KEMBALI PERIKSA ANGGOTA DPR - KPK  hari ini kembali memeriksa anggota DPR dari Komisi V Andi Taufan Tiro sebagai tersangka kasus korupsi pembangunan jalan di Kementerian PUPR. Andi Taufan datang sekitar pukul 09.00 WIB tanpa memberikan keterangan kepada wartawan.

Kepala Bagian Pemberitaan dan Publikasi KPK Priharsa Nugraha membenarkan pemeriksaan ini.  "Iya, ATT diperiksa sebagai tersangka," kata Priharsa kepada wartawan di kantornya, Senin (29/8).

Andi Taufan merupakan satu dari tujuh orang yang telah ditetapkan tersangka dalam kasus ini.
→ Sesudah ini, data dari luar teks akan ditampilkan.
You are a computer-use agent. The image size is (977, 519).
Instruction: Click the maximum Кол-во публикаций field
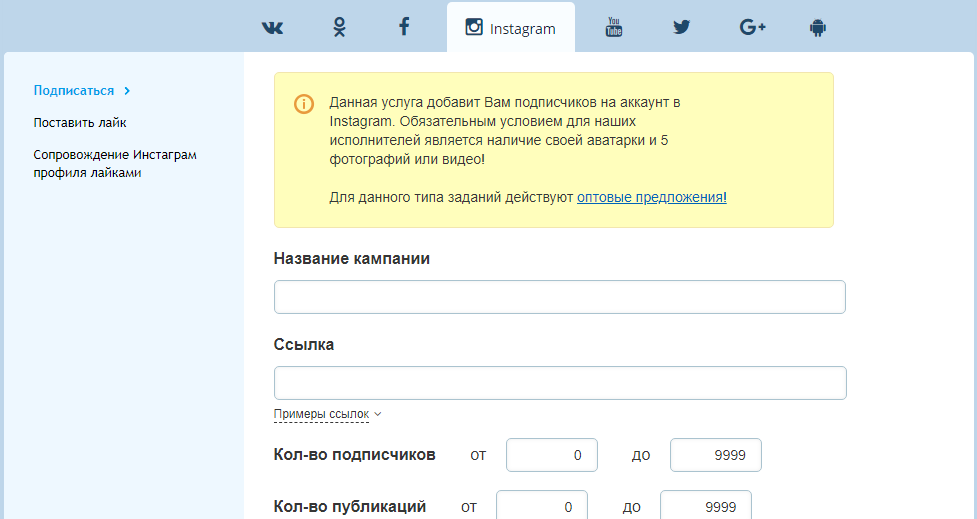click(705, 506)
Ia diduga menerima uang Rp7,4 miliar dari bos PT Windhu Tunggal Persada Abdul Khoir. Pemberian itu terkait proyek Pembangunan Ruas Jalan Wayabula–Sofi senilai Rp30 miliar dan Peningkatan Ruas Jalan Wayabula–Sofi senilai Rp70 miliar. Dalam dakwaan terhadap Abdul Khoir, Andi disebut memegang proyek yang berasal dari dana aspirasi DPR itu total senilai Rp170 miliar.

Ini adalah pemeriksaan yang kesekian kali terhadap Andi Taufan. Sebelumnya ia pernah diperiksa dalam kapasitasnya sebagai tersangka pada 4 dan 12 Mei 2016 lalu. Andi Taufan juga merupakan satu-satunya tersangka yang belum ditahan dalam perkara ini.

Saat ditanya apakah KPK akan menahan Andi Taufan, Priharsa mengaku belum mengetahuinya. "Belum dapat info," pungkasnya.

Selain Andi Taufan, beberapa nama yang telah menjadi tersangka yaitu dua anggota DPR Damayanti Wisnu Putranti dan Budi Supriyanto. Sementara  dari pihak swasta adalah Abdul Khoir, Julia Prasetyarini, Dessy A. Edwin. Sedang dari pihak pemerintah telah ditetapkan  Amran Mustary selaku Kepala BPJN IX Maluku dan Maluku Utara.

Sebenarnya ada satu lagi anggota dewan yang disebut juga menerima uang yaitu Musa Zainuddin. Ia diduga menerima uang melalui seorang staf ahli DPR Jaelani dari seorang pengusaha bernama Soe Kok Seng terkait pembangunan jalan. Tetapi hingga saat ini Musa masih bebas berkeliaran.

Penetapan tersangka terhadap Mustary dan enam orang lainnya adalah buntut  tertangkap tangannya anggota DPR dari Fraksi PDI Perjuangan Damayanti Wisnu Putranti oleh KPK.  Damayanti ditangkap KPK tak jauh dari kantor DPP PDIP Lenteng Agung usai menerima sejumlah uang dari Abdul Khoir melalui kurirnya. Belakangan diketahui uang sogok yang mencapai miliaran itu berasal dari ijon proyek  dana aspirasi DPR.